Even Heidinger, a veteran Longview evangelist, achieved some new breakthroughs as the drive for more automation gained traction. A report that had previously taken her a week and a half to complete now took just a few hours once the additional automation was in place.

Nowadays, all of RSA’s internal monthly and quarterly reporting, for the regions as well as top-level management, comes from the Longview system. “Before, it was a huge manual process,” said Heidinger. “Each individual from each department used to contribute one sheet or one working paper, and one person would put it together and build it into a book and we would print it. It’s been quite a revolution.”
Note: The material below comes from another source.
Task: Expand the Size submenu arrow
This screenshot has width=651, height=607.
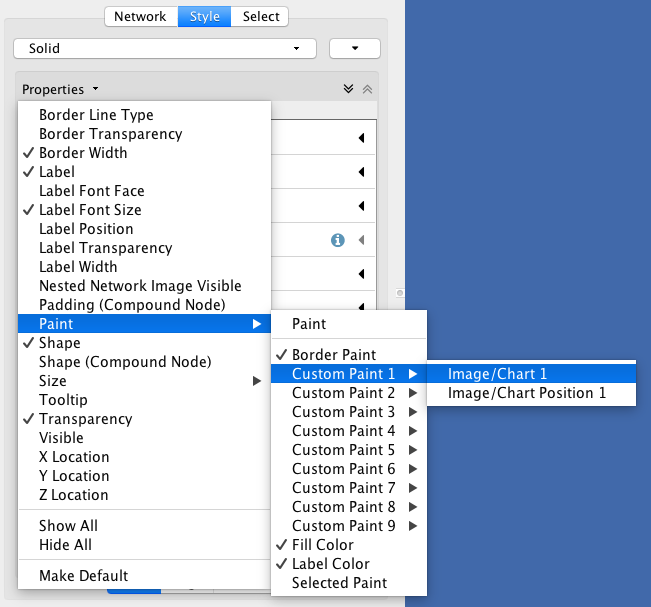Action: (x=256, y=381)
Achieving the new, compressed reporting deadlines was just one of the wins. In addition, the broader adoption of Longview Consolidation and Planning quickly freed up finance staff from a wide range of manual processes. Tasks that previously required the full attention of two or three people now needed just one, giving the department more time to focus on interpreting key financial information and packaging it to give decision makers better insights.

This outcome was particularly appreciated by management. In an uncertain national and global economy, business leaders need all the help they can get from timely, high-quality financial information, and RSA’s leadership team is no exception. “It’s now more about analysis,” noted Heidinger. “It’s about ‘give us the numbers, but also give us the story behind the numbers.’ That adds more value to what we provide.”

These stellar results didn’t go unnoticed at RSA’s parent company in the United Kingdom. Every year, the London HQ gives each of the national finance offices around the world scores for the timeliness and quality of the finance information they produce. Heidinger recalled an RSA global conference in London, where she met the controller for Italy. The conversation went something like this:

Controller for Italy: So you report to Antonietta Montisano—she’s your department’s controller?

Heidinger: Yes, she’s my boss.

Controller for Italy: You know, I have her picture on my wall.

Heidinger: Really? Why?

Controller for Italy: Because Canada’s scores for quality and timeliness of reporting are the highest in the world. Every time I look at that photo, it encourages me to compete with her and beat her scores!

A laudable ambition, no doubt, but the Italians have some catching up to do. The Canadian group’s timeliness score is always 100 percent and the score for the quality of the information provided is always over 90 percent, according to Heidinger. “Nobody has beaten those scores yet,” she added.

And how does RSA Canada’s controller feel about being a finance celebrity recognized in international circles? “I guess if you’re going to be known for something, that’s not a bad thing to be known for!” laughed Antonietta Montisano. “In a dynamic and complex environment like ours, there is an increasing demand for timely and accurate financial results. Our Longview application has given us the tools that we need to not only keep up with this demand, but to effectively react to change.”

Meanwhile, RSA Canada has no intention of allowing the pace of innovation to slacken, and Heidinger will be keeping a close eye on Longview’s new technology offerings as RSA heads into its fourth century of writing insurance.

"In a dynamic and complex environment like ours, there is an increasing demand for timely and accurate financial results. Our insightsoftware application has given us the tools that we need to not only keep up with this demand, but to effectively react to change.”